She was one of the snobbiest characters in British television history but it's 30 years today since we first met Hyacinth Bucket in Keeping Up Appearances.
The programme, created by Roy Clarke, first appeared on our screens on 29th October 1990, eventually conjuring up 44 episodes over its five series: the characters and catchphrases it left behind have made it a sitcom we know and love.
Each episode followed a similar formula. Hyacinth, played by the wonderful Patricia Routledge, would usually tow long-suffering husband Richard (Clive Swift) along to an event or place far pricier than they could afford, only to make everyone present painfully aware of her upper-class activities and interests. From insisting that her name be pronounced bouquet ("Buckét" rather than "Bucket" - "my husband is of French extraction"), to inviting them to her "candlelight suppers with riparian entertainments", it was a surprise that nobody ever snapped at her.

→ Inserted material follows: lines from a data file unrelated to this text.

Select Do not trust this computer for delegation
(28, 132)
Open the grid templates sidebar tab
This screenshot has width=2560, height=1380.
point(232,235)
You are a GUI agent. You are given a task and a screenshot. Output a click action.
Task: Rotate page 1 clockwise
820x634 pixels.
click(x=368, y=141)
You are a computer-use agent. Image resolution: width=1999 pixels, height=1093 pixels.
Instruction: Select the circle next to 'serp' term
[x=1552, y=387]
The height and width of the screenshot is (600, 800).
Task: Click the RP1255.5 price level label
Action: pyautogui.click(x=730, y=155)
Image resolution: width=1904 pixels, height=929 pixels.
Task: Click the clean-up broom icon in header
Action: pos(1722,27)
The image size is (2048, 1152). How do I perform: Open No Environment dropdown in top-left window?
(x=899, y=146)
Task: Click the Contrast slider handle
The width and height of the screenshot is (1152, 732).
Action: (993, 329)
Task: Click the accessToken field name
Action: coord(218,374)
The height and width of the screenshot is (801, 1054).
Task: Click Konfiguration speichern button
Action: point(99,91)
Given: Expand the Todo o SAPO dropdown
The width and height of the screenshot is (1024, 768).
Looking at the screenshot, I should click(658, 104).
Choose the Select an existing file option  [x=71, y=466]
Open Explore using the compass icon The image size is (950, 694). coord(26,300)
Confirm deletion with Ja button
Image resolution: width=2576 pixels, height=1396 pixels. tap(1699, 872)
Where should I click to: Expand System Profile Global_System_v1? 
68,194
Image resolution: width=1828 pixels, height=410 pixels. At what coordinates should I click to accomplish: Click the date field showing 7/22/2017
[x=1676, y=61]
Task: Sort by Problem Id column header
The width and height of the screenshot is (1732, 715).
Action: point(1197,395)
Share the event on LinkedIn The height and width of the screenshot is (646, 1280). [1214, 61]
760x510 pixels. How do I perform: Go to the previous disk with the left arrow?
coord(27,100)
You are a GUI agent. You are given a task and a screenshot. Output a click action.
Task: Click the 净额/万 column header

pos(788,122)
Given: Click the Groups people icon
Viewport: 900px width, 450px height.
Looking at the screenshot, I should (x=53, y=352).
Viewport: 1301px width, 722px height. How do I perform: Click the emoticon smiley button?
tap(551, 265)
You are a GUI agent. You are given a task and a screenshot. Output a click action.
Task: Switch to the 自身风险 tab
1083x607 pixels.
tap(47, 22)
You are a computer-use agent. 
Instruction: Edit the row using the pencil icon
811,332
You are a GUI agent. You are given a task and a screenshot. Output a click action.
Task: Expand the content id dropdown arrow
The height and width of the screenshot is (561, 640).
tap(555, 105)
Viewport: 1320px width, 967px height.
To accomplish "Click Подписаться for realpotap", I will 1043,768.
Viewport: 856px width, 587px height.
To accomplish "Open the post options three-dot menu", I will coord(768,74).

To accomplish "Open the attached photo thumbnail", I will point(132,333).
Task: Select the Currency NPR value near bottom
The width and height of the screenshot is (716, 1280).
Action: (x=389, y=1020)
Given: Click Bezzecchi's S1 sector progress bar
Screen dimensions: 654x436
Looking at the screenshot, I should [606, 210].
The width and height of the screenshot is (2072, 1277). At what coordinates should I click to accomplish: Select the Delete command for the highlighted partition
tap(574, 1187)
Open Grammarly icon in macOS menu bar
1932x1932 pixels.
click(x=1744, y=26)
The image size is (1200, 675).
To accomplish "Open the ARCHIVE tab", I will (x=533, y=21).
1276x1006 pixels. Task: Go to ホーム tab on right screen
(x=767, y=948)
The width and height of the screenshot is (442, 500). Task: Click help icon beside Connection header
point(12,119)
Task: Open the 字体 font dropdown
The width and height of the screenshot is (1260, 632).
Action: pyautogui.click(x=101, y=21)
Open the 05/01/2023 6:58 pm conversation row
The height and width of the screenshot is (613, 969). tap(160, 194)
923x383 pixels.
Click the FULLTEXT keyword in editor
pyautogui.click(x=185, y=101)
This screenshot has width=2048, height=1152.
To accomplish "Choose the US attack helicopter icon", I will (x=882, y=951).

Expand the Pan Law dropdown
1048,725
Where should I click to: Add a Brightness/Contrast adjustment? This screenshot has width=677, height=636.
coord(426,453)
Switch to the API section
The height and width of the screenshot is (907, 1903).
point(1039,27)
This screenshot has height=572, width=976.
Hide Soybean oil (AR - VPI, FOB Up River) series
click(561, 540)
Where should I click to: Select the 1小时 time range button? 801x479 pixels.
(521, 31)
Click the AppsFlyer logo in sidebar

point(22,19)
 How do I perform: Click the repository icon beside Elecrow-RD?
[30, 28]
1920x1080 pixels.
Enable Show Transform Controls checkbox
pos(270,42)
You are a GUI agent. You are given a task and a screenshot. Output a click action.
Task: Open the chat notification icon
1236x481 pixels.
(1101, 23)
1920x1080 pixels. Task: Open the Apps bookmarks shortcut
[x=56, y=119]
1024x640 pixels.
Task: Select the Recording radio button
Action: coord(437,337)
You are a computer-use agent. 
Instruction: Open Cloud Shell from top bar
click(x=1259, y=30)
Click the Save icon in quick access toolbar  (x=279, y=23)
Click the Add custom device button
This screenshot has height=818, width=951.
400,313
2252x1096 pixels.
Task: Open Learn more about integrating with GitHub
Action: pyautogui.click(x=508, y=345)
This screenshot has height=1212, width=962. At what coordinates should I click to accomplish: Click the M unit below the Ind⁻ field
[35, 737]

Hyacinth's upper-class pretensions were regularly punctured by the appearance of her resolutely lower-middle-class friends and working-class family, much to her horror, embarrassment - and everyone else's amusement. Be it her sister Violet ("She's the one with the Mercedes, swimming pool, and room for a pony.") and cross-dressing husband Bruce, or coffee-spilling neighbour Elizabeth (Josephine Tewson) with her ever-impatient brother Emmett (David Griffin), the supporting cast of Keeping Up Appearances characters brought a sense of safety and rootedness to each episode of the sitcom.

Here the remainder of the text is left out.